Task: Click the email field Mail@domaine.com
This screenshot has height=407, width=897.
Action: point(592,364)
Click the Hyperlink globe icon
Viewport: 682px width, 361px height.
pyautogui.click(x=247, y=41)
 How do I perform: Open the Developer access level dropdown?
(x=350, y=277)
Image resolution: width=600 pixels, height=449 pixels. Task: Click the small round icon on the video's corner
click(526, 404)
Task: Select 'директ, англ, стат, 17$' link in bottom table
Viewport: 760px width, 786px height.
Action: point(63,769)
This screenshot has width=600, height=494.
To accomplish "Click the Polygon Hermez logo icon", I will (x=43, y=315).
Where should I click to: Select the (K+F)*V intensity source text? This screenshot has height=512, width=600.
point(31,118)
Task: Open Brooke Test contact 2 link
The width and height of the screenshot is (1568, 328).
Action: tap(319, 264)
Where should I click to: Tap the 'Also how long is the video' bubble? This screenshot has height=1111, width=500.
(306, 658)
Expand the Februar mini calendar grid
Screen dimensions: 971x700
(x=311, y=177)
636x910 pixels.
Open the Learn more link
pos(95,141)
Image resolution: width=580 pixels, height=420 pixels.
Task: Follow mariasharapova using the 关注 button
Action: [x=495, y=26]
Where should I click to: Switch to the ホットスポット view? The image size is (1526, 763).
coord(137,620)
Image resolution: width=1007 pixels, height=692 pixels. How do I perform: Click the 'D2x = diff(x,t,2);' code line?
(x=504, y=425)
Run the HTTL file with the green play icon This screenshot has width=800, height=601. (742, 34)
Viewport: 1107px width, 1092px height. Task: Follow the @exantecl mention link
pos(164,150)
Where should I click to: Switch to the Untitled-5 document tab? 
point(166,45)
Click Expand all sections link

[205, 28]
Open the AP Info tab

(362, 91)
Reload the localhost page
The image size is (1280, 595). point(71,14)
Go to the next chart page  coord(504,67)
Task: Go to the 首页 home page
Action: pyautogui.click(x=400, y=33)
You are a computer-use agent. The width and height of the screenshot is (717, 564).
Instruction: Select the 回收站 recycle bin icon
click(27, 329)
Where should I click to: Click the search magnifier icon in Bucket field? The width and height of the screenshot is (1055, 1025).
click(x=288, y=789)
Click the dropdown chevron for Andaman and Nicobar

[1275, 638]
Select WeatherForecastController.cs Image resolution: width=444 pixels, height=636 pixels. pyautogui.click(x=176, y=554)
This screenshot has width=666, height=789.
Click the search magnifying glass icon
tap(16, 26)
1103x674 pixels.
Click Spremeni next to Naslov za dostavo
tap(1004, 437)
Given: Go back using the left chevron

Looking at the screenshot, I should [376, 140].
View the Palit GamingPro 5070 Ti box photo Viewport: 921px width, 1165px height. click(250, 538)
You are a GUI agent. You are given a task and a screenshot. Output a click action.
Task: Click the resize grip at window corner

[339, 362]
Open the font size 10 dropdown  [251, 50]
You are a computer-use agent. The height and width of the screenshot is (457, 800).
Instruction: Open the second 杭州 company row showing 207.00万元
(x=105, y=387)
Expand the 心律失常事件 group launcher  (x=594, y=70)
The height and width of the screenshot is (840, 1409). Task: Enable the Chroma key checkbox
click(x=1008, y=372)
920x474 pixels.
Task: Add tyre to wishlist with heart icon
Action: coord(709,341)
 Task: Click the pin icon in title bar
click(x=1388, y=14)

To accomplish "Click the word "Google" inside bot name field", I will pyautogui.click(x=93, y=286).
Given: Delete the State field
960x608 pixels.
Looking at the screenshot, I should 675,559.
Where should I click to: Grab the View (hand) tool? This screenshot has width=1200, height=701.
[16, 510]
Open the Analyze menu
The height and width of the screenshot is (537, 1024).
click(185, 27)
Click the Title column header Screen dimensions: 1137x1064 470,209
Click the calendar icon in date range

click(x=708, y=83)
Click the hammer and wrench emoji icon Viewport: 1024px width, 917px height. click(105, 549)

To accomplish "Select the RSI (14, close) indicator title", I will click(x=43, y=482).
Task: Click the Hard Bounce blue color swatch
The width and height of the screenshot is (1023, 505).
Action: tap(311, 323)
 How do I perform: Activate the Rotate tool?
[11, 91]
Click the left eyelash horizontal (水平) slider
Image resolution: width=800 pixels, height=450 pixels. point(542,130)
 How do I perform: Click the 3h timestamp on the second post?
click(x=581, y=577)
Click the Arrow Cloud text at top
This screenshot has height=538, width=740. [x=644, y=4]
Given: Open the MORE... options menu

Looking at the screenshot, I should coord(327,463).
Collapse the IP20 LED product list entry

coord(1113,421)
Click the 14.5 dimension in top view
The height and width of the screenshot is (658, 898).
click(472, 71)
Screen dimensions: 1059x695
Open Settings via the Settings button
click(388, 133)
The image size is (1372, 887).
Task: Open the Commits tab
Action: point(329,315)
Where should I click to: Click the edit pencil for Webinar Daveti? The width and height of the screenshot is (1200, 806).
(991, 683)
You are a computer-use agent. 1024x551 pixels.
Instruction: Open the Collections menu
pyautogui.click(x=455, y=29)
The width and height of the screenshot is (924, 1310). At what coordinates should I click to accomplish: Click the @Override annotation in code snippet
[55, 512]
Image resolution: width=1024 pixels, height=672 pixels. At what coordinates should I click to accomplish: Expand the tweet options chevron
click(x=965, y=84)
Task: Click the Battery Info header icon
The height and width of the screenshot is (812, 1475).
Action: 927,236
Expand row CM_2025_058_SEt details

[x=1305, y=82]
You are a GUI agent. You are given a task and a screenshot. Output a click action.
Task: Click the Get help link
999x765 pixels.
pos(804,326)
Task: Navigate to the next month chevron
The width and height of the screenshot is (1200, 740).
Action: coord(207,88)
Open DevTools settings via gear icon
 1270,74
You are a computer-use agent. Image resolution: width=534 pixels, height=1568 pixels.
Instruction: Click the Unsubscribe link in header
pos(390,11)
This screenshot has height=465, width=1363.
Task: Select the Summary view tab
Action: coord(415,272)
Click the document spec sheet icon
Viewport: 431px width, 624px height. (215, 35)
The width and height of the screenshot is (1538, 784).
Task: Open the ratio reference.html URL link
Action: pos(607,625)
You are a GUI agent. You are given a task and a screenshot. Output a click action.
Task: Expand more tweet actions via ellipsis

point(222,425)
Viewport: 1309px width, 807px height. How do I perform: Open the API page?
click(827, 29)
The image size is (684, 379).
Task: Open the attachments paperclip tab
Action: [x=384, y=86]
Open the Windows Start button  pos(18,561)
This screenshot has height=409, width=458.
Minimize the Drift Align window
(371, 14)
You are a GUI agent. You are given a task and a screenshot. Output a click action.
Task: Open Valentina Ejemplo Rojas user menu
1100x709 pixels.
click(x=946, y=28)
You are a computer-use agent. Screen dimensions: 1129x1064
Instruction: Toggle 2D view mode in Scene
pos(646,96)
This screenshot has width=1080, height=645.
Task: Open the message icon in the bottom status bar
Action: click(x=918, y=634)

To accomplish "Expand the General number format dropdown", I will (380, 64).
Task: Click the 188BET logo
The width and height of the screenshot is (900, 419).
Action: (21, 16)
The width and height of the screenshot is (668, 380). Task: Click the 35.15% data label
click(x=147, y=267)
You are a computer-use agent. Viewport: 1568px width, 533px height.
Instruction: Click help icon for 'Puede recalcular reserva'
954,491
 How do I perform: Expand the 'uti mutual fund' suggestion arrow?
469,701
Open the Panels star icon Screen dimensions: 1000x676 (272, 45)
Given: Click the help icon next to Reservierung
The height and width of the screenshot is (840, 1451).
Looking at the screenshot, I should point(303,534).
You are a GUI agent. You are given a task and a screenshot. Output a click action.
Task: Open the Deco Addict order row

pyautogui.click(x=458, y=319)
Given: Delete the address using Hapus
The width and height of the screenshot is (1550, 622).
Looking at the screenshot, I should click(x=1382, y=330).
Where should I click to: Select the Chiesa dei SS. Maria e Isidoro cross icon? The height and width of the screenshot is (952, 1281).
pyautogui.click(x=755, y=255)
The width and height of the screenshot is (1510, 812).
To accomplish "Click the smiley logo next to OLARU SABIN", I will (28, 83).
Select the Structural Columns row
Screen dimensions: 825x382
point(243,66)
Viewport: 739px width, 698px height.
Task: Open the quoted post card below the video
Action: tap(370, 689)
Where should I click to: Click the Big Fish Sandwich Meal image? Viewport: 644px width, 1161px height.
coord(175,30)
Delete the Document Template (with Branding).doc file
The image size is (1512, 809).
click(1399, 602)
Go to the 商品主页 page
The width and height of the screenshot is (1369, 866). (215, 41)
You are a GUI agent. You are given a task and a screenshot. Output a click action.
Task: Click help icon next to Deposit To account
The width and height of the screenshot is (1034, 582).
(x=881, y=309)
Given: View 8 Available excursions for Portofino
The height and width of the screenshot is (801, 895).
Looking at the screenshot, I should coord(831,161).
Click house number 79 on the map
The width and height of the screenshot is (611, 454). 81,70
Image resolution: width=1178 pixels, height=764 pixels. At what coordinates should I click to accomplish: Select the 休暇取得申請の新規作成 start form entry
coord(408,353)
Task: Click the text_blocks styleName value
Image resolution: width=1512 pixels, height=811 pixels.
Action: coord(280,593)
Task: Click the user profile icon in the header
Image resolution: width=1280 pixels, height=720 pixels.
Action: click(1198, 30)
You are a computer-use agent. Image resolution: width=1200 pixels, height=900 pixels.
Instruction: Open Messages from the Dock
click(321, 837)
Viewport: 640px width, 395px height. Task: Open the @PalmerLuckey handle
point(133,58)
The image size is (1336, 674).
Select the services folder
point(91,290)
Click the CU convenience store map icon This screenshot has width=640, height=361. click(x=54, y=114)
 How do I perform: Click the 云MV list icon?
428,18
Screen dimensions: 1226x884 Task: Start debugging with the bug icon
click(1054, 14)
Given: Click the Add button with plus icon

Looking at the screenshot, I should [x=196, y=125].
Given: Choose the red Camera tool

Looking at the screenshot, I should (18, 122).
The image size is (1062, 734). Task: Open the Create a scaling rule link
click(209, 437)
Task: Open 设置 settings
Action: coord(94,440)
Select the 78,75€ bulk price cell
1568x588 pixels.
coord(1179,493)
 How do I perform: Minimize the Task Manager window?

####################

## What you will do
Would you filter the records and copy out each line containing "user"?

## Exercise answer
Task: Open Valentina Ejemplo Rojas user menu
Task: Click the user profile icon in the header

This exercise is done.